Discriminazione di genere nel regolamento
Il ricorso della vigilessa esclusa è sostenuto dagli avvocati Amedeo Di Odoardo e Fabio Caprioni, che hanno evidenziato come il regolamento penalizzi in modo particolare le donne. Infatti, mentre gli uomini possono indossare pantaloni che coprono i tatuaggi, le donne sono obbligate a indossare gonne, rendendo visibili i loro segni distintivi. Questo aspetto ha sollevato interrogativi sulla parità di trattamento tra i sessi all’interno delle forze dell’ordine. L’avvocato Di Odoardo ha dichiarato: “Non c’è alcuna logica nell’escludere la ricorrente, poiché il suo tatuaggio non sarebbe visibile se indossasse i pantaloni”.

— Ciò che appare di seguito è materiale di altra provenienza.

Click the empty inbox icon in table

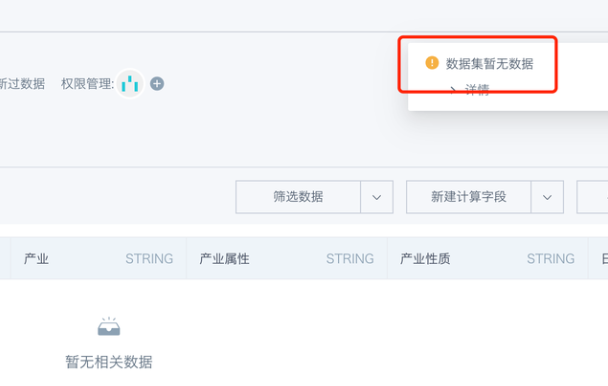point(109,326)
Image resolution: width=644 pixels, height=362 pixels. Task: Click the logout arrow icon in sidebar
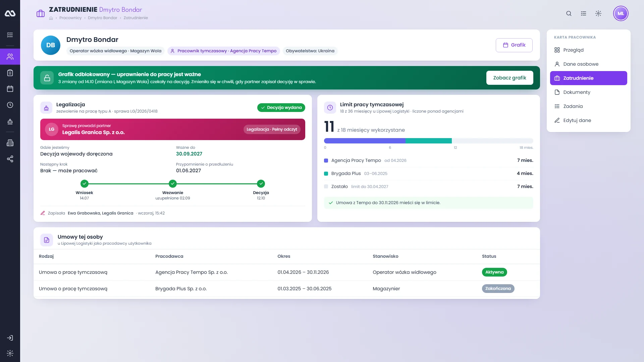(x=10, y=338)
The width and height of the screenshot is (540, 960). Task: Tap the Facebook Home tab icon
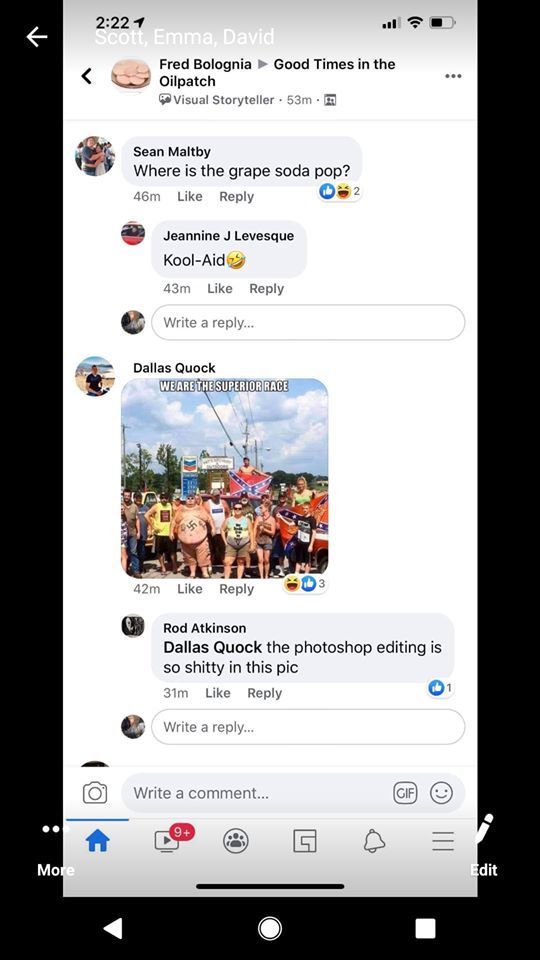[x=97, y=841]
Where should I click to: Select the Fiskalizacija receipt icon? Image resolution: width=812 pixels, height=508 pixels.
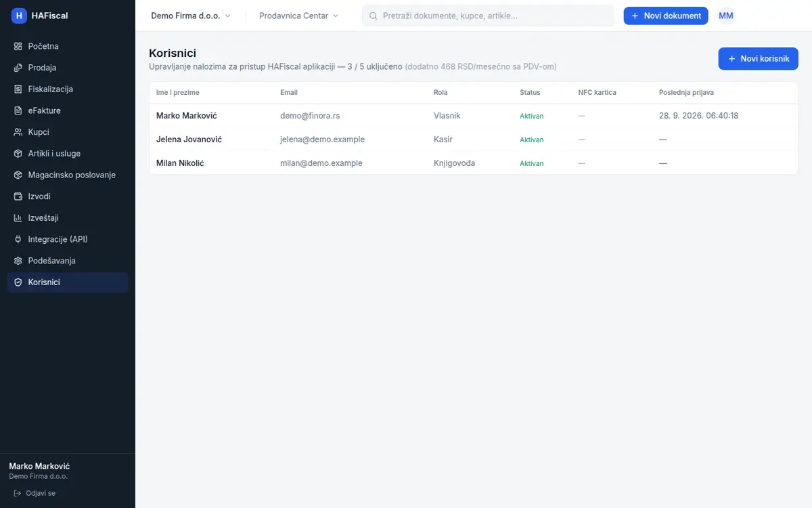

Un dibattito in evoluzione sui tatuaggi nelle professioni
Il caso della vigilessa di Lanciano non è isolato. Già in passato, situazioni simili sono state portate all’attenzione della giustizia, come un caso analogo che ha visto il Tribunale amministrativo regionale del Lazio riconoscere una chiara discriminazione. Tuttavia, il Consiglio di Stato ha confermato la discrezionalità degli enti locali nell’applicare tali regolamenti. Questo solleva interrogativi su come i tempi siano cambiati riguardo ai tatuaggi in professioni tradizionalmente rigide come quelle delle forze dell’ordine. Molti auspicano che le normative vengano riviste per riflettere una società in evoluzione, dove l’espressione personale non dovrebbe essere motivo di esclusione.